Modeling Habitat Use
Localizating Calls from Clustered Recorders to Model Habitat Use
In order to consider passive acoustic data for population assessment of marine mammals, these methods must account for varying detection probabilities due to uncertainty in the source location and with changing background noise levels.
The clustered deployments off Morro Bay provide a test bed for evaluating the ability of drifting recorders to contribute to population assessment models. Mysticete calls can be detected on multiple instruments; however, localization of the sound source is limited by gaps in known sensor location (30 min GPS updates). As part of the exploratory analysis, we built a simulation of fin whale habitat use using regional density estimates, simplified propagation models and noise levels from one Morro Bay datasets. This simulation examined the potential spatial resolution of calls given the changing spacing of recorders throughout the deployment.
We simulated 4,000 calls distributed in the survey area according to predicted fin whale densities by (Becker et al. 2020) (Figure 1). We determined the minimum spatial resolution to which each call could potentially be localized using between 1 and 7 of the drifting recorders to compare the tradeoffs between localization resolution and the number of sensors.
The proposed method is a grid approach that asks whether or not a call could have been produced by an animal in each of the grid cells within the survey region. The method involves two steps and accounts for spatial uncertainty throughout.
The first step in the localization method considers known biological parameters of the species and the measured SNR of the arriving call to determine the minimum and maximum range at which a call could have arrived.
SNR is defined as the Source level of a call minus the noise level at the sensor and the transmission loss over the range between the source and sensor (see related Github Repository). Thus, if a call arrives at a sensor with an SNR of 45 dB, the ambient noise level in the fin whale band was 120 dB, then we can use knowledge of source level distribution to estimate the minimum and maximum range of each call. If fin whale source levels range between 170 and 190 dB then we know the animal must have been 3.6 to 46.4 km from the receiver. Thus, an annulus (doughnut!) of potential call origin centered at each drifting recorder location is created for each call. This information is particularly informative by itself but with multiple drifting recorders the annuli can be overlapped to narrow down the region of origin (Figure 2).
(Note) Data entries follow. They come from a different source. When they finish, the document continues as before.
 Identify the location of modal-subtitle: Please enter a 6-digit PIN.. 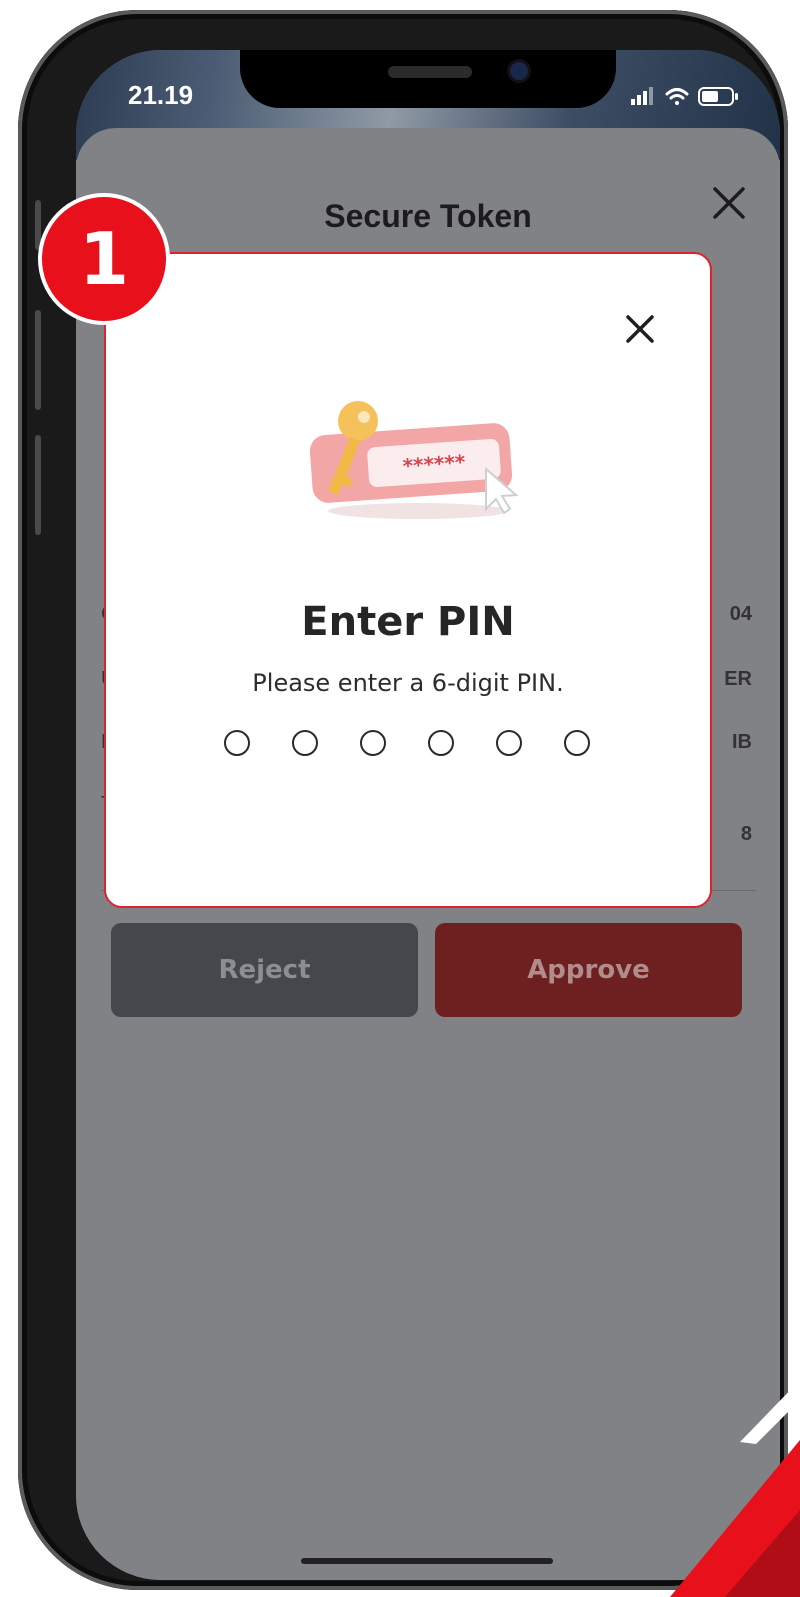
(408, 683).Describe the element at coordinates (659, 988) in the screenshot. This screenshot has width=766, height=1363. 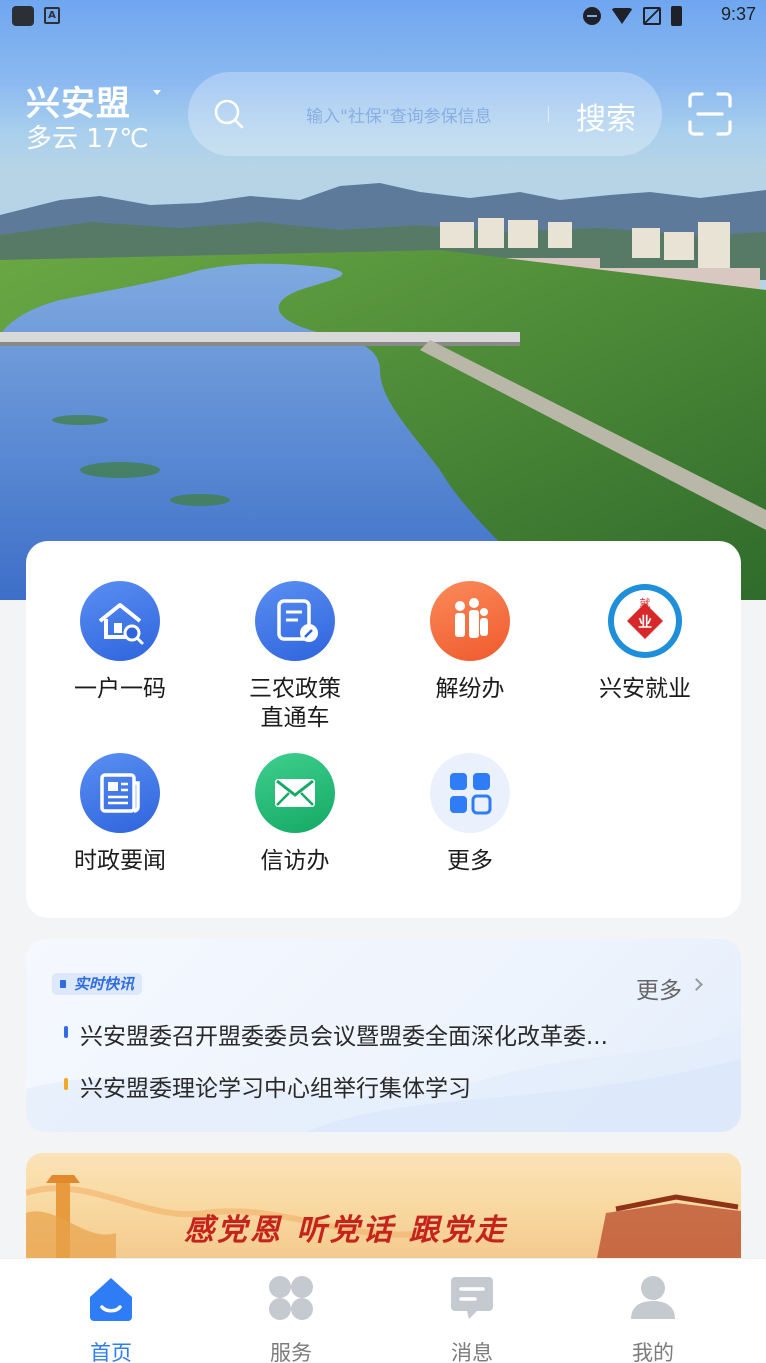
I see `news-more-link: 更多` at that location.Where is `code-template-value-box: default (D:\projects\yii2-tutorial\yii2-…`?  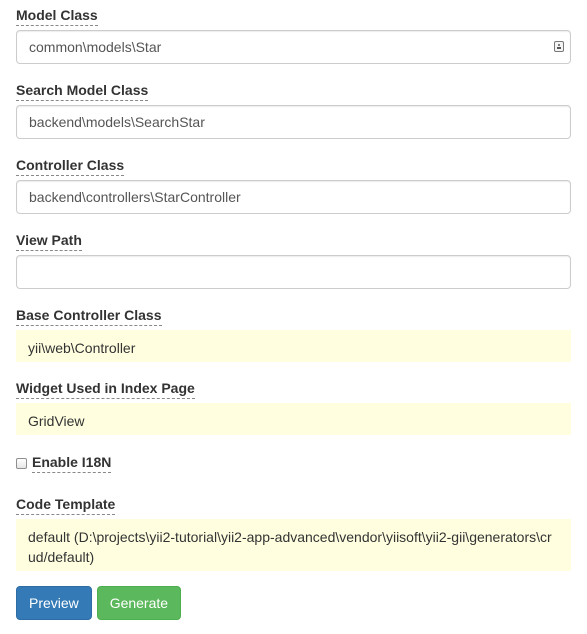
code-template-value-box: default (D:\projects\yii2-tutorial\yii2-… is located at coordinates (294, 545).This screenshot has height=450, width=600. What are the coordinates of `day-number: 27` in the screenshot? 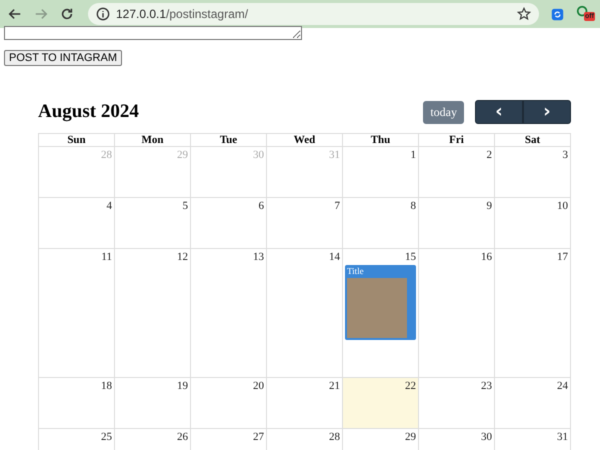 It's located at (258, 437).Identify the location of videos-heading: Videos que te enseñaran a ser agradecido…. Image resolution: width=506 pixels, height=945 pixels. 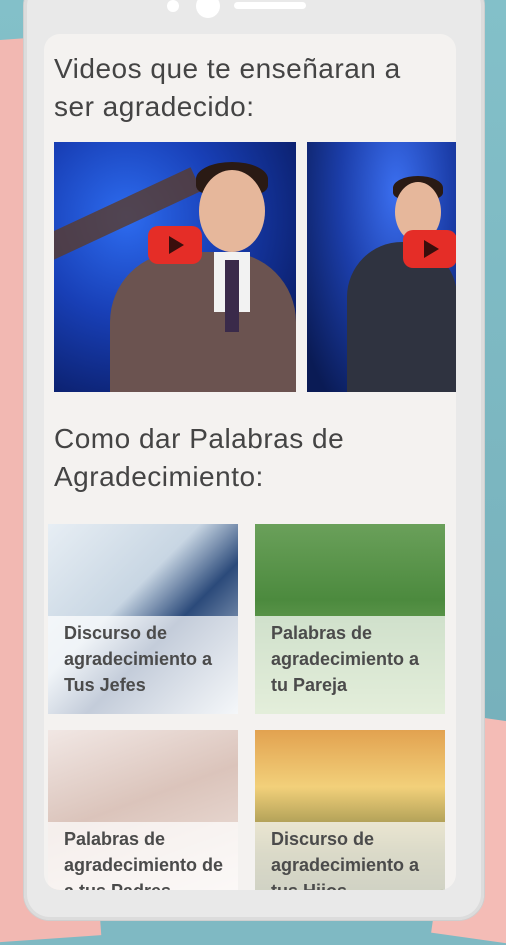
(228, 88).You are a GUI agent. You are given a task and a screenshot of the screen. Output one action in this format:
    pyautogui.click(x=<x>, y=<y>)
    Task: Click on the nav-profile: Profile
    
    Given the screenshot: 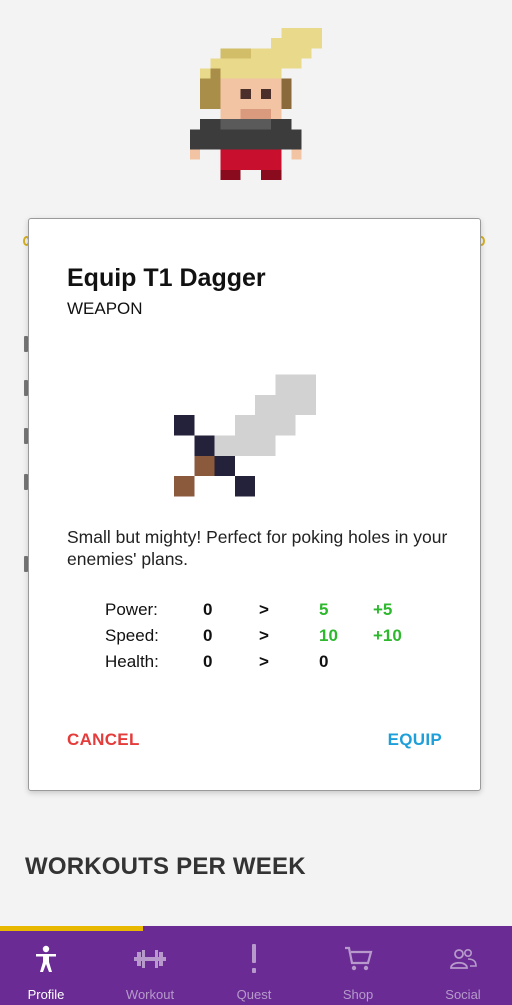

The second step applies to calls that were detected on two or more drifting recorders. In this case, the time-difference-of arrival, with associated positional error, is used to further limit the region of origin established in the first step.
Using the above approach, we estimated the area associated with each region of origin produced from the calls in the simulation (4,000 calls). The histogram densities show a bi-modal distribution with a low region size associated with larger numbers of drifting recorders, and larger region size associated with lower numbers of drifting recorders (Figure 3). The scatterplot provides the mean and 95% confidence intervals of the regions of origin based on the number of sensors deployed in the array (Figure 3) The majority of the calls were in the southern portion of the survey area and calls in these regions could only be detected by one or two instruments at most.
This preliminary modeling suggests that the dispersed sensors provided by the clustered deployment of multiple drifting recorders can allow for reducing the possible source location for sounds detected on multiple sensors. This improved spatial resolution of the sound source may improve the viability for using these data for population assessment. Future research should test these analytical methods on real data such as those provided during the Morro Bay surveys and identify how these methods can be used for population assessment.